Aileen Ye – Midnight rising
An intimate portrait of London’s East and South East Asian clubbing community, a world in which the allure of raving, extravagance, and hyper pop becomes an affirmation of love, acceptance, and joy.
Juan Palacios – BE A HARD TARGET
I got scammed. Or maybe I let myself get scammed. Truth is, I needed a flashlight for my road trip and this one seemed to be the best. At least this is what a guy with a cowboy hat claimed on the internet. Apart from being the brightest in the world, this flashlight would save me from an imminent natural disaster or bear attack. It would project a blinding stroboscopic light beam into the retinas of my enemy and I could use it to SOS a cargo ship when I find myself stranded on a deserted island. Sure it would help me find my dog at night, but also to free passengers from a flight hijacked by al-Qaeda. This happened to be the freedom flashlight. And because I am drawn to freedom, as much as I was drawn to this marketing campaign, I bought one. With a military-grade, anti-terrorist, tactical flashlight in my possession, I felt safe enough to travel across the USA during the electoral storm of 2016. I just had to let its “thousands of lumens of awesomeness” show me the way.
Elia Kalogianni – Phelia
A night shift security guard in Athens, attempts to escape her suffocating routine by introducing a more intimate relationship into her life. She will soon realize that when it comes to human contact, a scheduled routine is not always the answer.

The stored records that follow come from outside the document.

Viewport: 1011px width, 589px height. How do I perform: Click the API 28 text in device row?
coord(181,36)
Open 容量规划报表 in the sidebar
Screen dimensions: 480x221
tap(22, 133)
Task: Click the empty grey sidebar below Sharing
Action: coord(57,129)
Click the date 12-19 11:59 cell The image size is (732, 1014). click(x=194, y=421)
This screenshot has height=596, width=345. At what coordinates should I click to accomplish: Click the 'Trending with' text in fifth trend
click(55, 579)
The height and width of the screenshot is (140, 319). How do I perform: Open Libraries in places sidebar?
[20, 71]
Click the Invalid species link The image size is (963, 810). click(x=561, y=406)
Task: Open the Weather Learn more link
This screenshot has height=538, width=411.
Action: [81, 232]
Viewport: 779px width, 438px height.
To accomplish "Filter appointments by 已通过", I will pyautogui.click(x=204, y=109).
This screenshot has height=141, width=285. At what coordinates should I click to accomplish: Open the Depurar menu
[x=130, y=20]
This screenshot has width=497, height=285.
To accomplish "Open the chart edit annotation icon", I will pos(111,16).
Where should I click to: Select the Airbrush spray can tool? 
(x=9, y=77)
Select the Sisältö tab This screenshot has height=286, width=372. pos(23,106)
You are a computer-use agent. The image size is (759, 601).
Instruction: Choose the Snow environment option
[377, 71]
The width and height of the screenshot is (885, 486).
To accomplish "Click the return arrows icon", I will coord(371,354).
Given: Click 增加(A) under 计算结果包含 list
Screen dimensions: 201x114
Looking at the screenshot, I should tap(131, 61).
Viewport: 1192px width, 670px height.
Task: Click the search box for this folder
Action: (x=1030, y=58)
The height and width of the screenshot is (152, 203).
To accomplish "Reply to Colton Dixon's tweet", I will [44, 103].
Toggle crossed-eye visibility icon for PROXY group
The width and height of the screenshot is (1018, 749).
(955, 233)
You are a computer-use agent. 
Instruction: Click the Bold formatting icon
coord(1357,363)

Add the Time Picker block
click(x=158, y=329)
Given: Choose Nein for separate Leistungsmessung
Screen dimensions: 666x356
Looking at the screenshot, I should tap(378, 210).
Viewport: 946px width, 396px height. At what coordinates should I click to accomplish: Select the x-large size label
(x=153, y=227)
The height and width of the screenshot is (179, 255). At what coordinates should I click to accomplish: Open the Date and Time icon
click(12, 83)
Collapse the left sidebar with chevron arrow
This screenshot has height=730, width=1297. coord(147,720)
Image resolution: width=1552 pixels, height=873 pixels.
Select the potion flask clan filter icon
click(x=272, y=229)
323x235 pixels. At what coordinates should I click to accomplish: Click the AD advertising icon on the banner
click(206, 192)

Milo Sharafeddine – How to Talk to Places
As a viral video challenge encourages people to interview the places in their lives, HTTTP questions what kind of stories places could hold, and what gives them the title of place to begin with.
Pedro Gossler – Fanfictional Politics
Find out about Steve Bannon’s World of Warcraft sweatshop operation and how it contributed to Donald Trump’s presidential win. Think about the symbolic and literal significance of the table in political power struggles––and how it can all be connected to Vladislav Surkov, Putin’s personal advisor until February 2020.
Daniel Jacoby – 315
A sequence of family anecdotes and historical events coinciding with the artist’s date of birth takes on a different tone as he unearths what happened in his native Peru on that specific day in 1989. The monotonous pattern of facts pertaining to the 31st of May suddenly begins to unveil connections to notions of oppressive masculinity, the nuanced tactics employed by imperialist forces, and a neoliberal dream that facilitated the neglect of an important episode in Peruvian history.